Delaware Tech was one of the first in the country to earn Partnership for Air-Conditioning, Heating, Refrigeration Accreditation (PAHRA) approval. Bates now helps evaluate other programs for the accreditation. He is the current president of the Council of Air-Conditioning and Refrigeration Educators (CARE), and he has had a consistent presence at the ARI instructor workshops.
He is a member of the Refrigeration Service Engineers Society (RSES), encouraging his students to pursue Certificate Member (CM) status as well as NATE-ACE certification; and he still works in the field in the summer because he enjoys it.
His program partners with the local HVACR community, actively pursues new students, and works with SkillsUSA/VICA. But Bates’ natural excitement about the good things the trade has to offer sets him apart.
Straight out of high school, he studied automotive mechanics at a junior college. Then he took a desk job, which pleased his father. He made friends with people who worked in HVAC, learned about their jobs, went to school to learn about HVAC, “and loved it!”
Bates first did residential and light commercial HVAC service. “There’s something new and exciting every day,” he said. “Any job is what you make it.”
Bates took his HVACR courses at Delaware Tech. “After I was in the field a few years, a former instructor called me and asked me to teach a part-time class.”
The experience was so rewarding, he took on more classes. Now he has a master’s degree in education. Teaching is “giving someone a new career,” Bates said. “You can’t ask for anything more.”
Regarding the students, “I’d rather have the guys that don’t have any training.” They are like “great big sponges,” and they don’t have bad habits to unlearn.

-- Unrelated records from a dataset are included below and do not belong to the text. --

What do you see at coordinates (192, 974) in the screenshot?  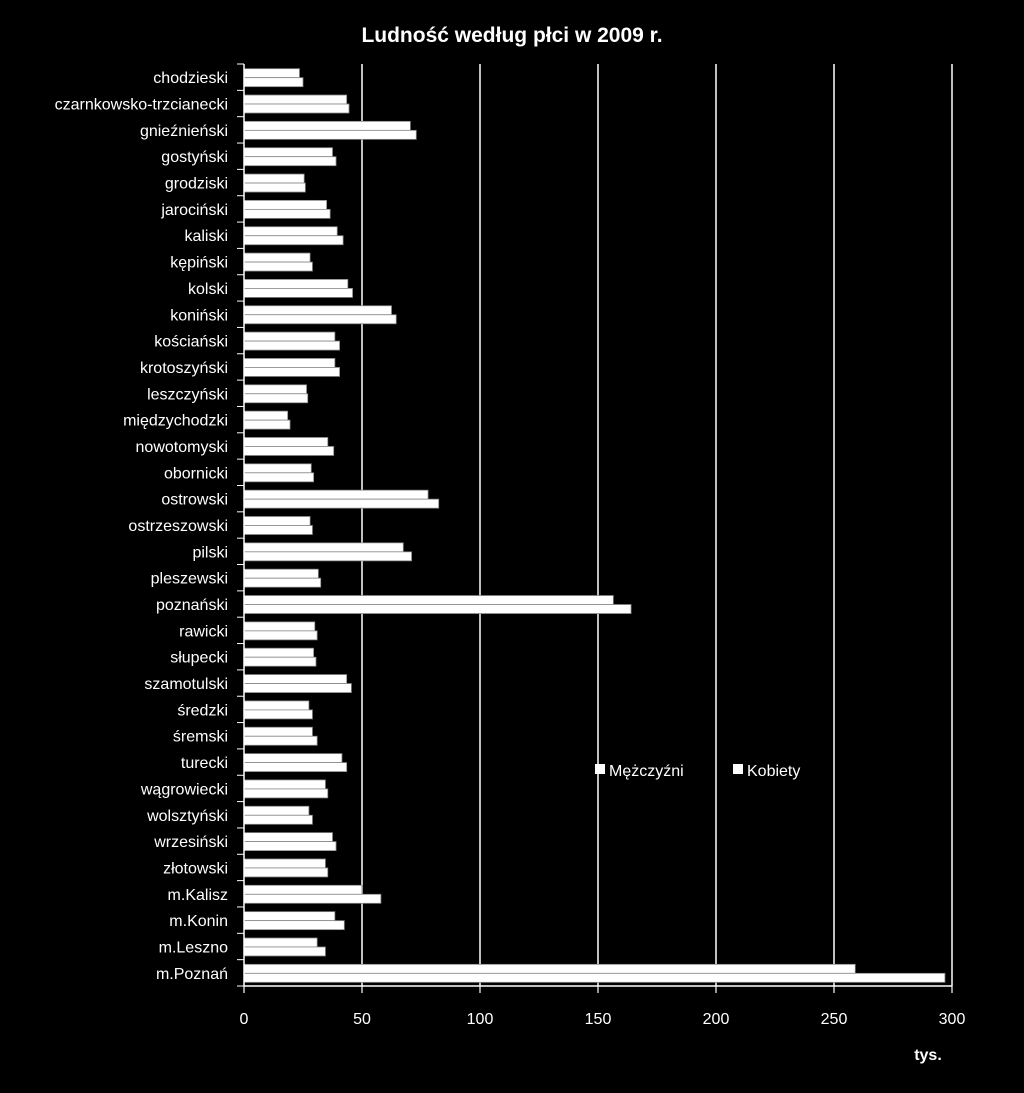 I see `category-label: m.Poznań` at bounding box center [192, 974].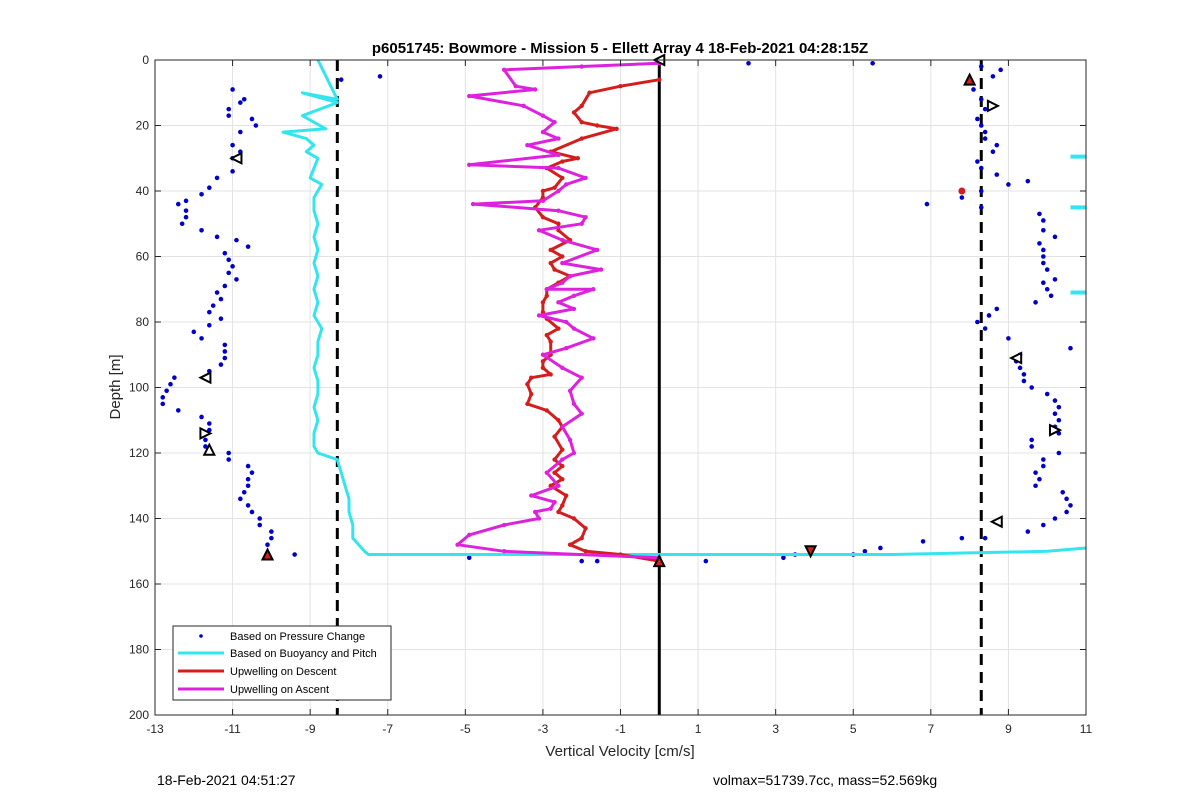  Describe the element at coordinates (304, 654) in the screenshot. I see `legend-entry-buoyancy: Based on Buoyancy and Pitch` at that location.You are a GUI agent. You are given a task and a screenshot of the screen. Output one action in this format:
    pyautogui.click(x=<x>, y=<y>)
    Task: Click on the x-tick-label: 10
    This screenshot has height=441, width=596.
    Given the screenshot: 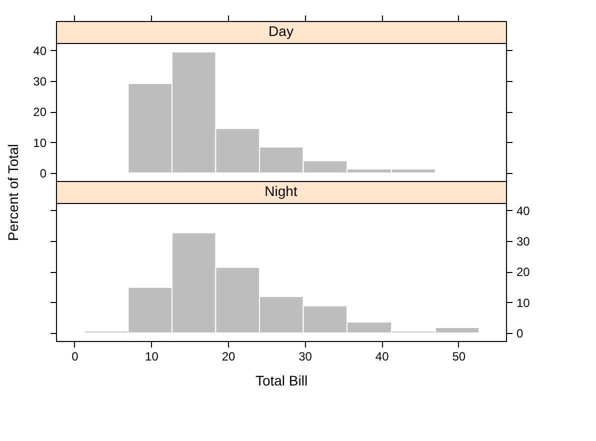 What is the action you would take?
    pyautogui.click(x=152, y=357)
    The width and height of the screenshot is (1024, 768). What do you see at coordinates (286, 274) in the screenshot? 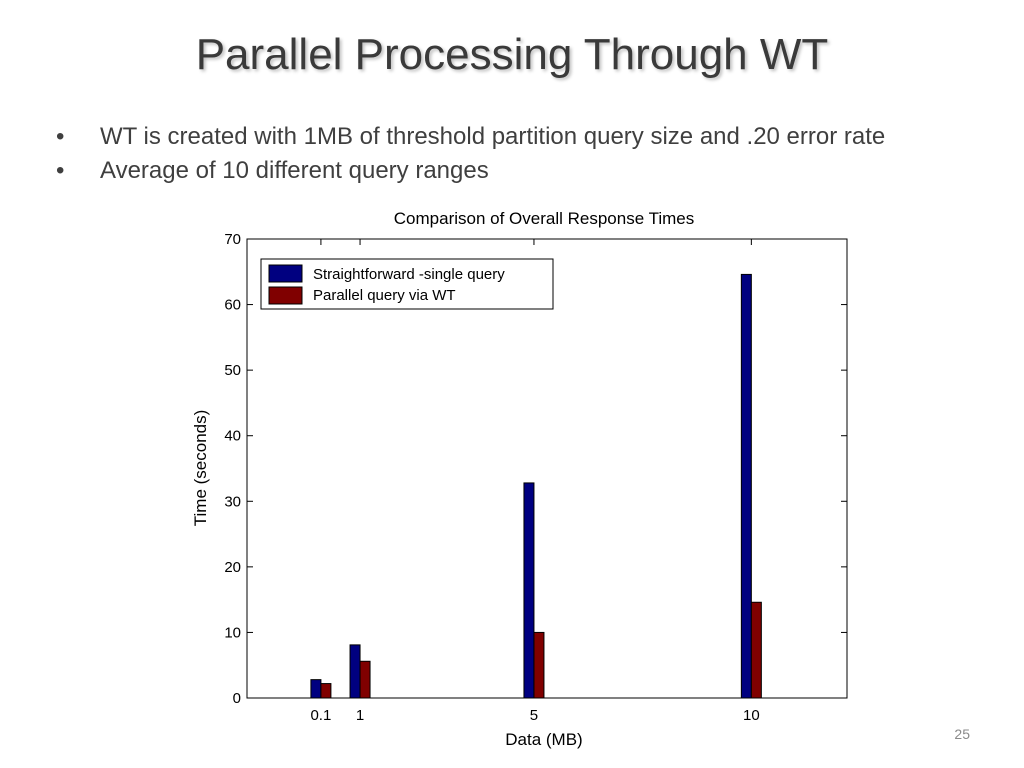
I see `legend-swatch-straightforward` at bounding box center [286, 274].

“Students have to learn a job” at the community college level, Bates says. “The majority are ready to go. At high school or votech classes, it’s different” — students are less enthused. “Here, it’s hard to keep them through May” — many already have job offers. “They want to get out there and get dirty.”
When it comes to attracting more students, “It’s us vs. cars,” says Bates. Identifying students earlier is a top priority. “We need to do a better job of identifying them at a younger age.”